Interview with Mondo Cozmo

We had the pleasure of interviewing Mondo Cozmo over Zoom video!

You hear and read countless stories about blood, sweat, and tears all shed in the name of art and—paid like a toll to unseen forces—for its creation.

However, you never validate how...

We had the pleasure of interviewing Mondo Cozmo over Zoom video!

You hear and read countless stories about blood, sweat, and tears all shed in the name of art and—paid like a toll to unseen forces—for its creation.

However, you never validate how much of each fluid really flowed...or do you?

In this case, blood actually spilled (beyond a lot of tears and sweat) in order for Mondo Cozmo to craft his second full-length and first release for Last Gang Records, New Medicine. Now, he does not regret putting his fist through that window for a second, but the four-hour surgery did suck. Yet, breaking the glass smashed a figurative ceiling. In the aftermath, he learned how to “Say no,” departed amicably from the major label system, “taped a fucking pick to his cast” in order to play guitar, lost feeling in the aforementioned hand for two years, attracted the wisdom of Butch Vig (“the dude of dudes!”), and wrote the rock ‘n’ roll record he always meant to write. The most rock ‘n’ roll thing about it isn’t the right hook, the guitars, or even the attitude. It’s the moment of self-actualization by the Philadelphia-born and Los Angeles-based critically acclaimed alternative troubadour and gutter punk poet.
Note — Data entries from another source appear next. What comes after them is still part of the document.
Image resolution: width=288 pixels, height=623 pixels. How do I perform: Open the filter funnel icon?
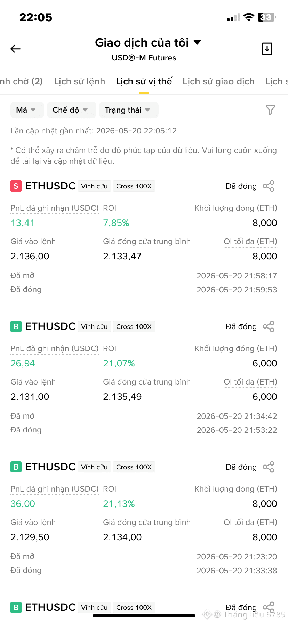271,110

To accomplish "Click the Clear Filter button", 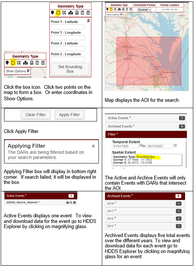I will coord(36,115).
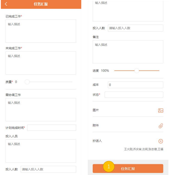Screen dimensions: 170x175
Task: Add a 抄送人 recipient with the plus icon
Action: 161,141
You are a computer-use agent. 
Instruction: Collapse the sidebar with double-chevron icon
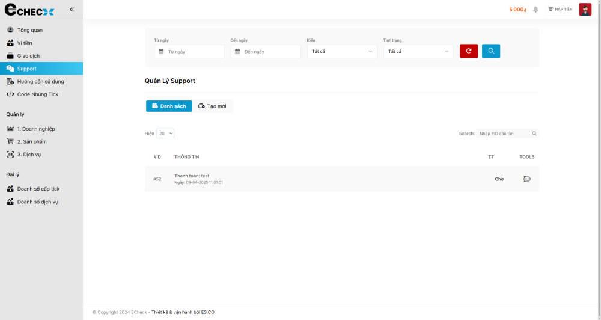click(72, 10)
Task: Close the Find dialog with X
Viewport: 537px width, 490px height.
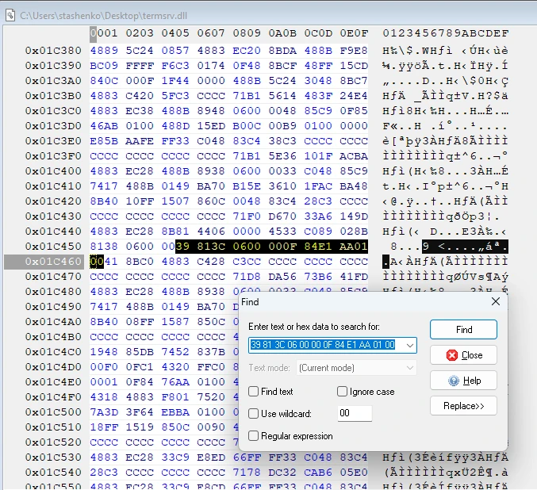Action: pos(496,302)
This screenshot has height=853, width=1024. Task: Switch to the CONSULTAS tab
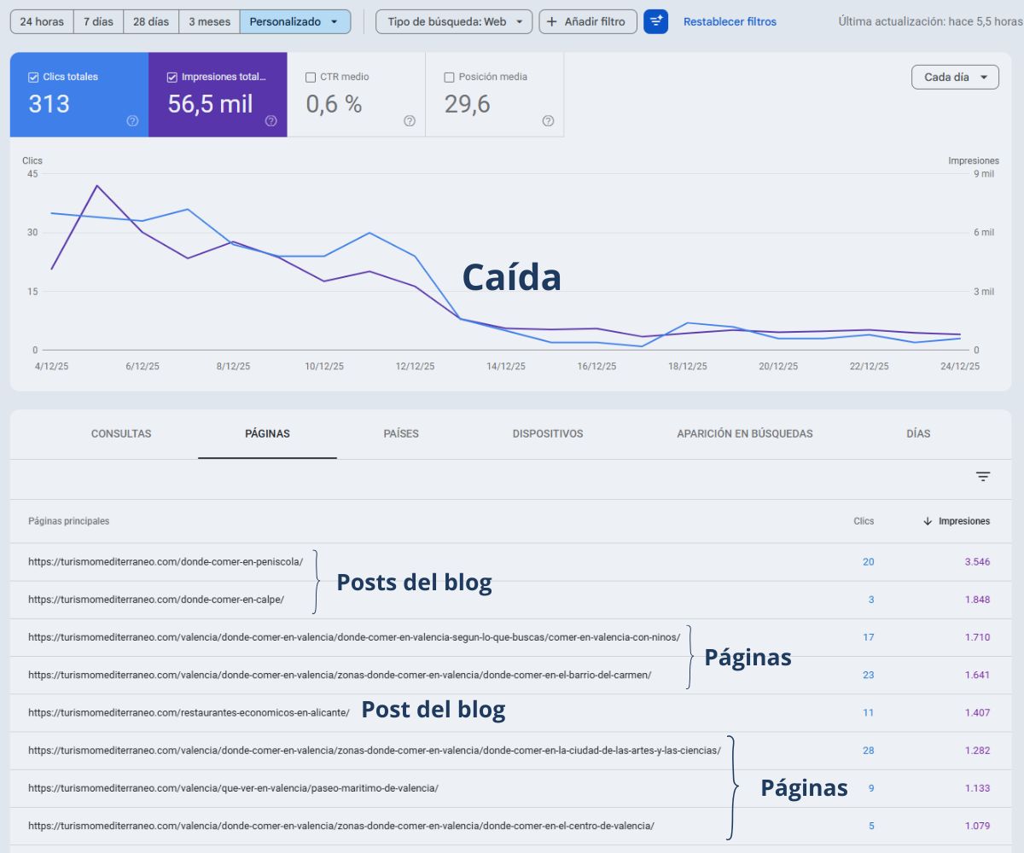click(x=120, y=433)
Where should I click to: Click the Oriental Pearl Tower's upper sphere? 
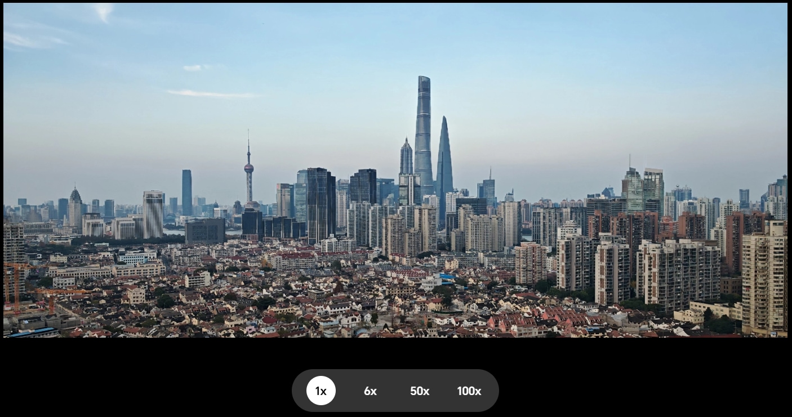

The man himself, Josh Ostrander, tells the story best.

“We were shooting a live video on a sound stage in Culver City, and I fucking lost it, because the whole thing didn’t feel like me,” he recalls. “I never lose my cool. I try to be the leader I want to see. A switch flipped, though. I thought I was looking at a dumb foam wall in the studio, but it was the glass door. I punched it so hard that when I pulled my hand back out you could see the eruption of blood everywhere. Turns out, I clipped all of these arteries. My drummer pulled a handkerchief from my pocket, tied a tourniquet around my arm, and my tour manager took me to the hospital. It turned out to be therapeutic. So many beautiful things happened. Since I made such an ass of myself, I knew the next record had to be the best thing I’ve ever fucking done,” he laughs.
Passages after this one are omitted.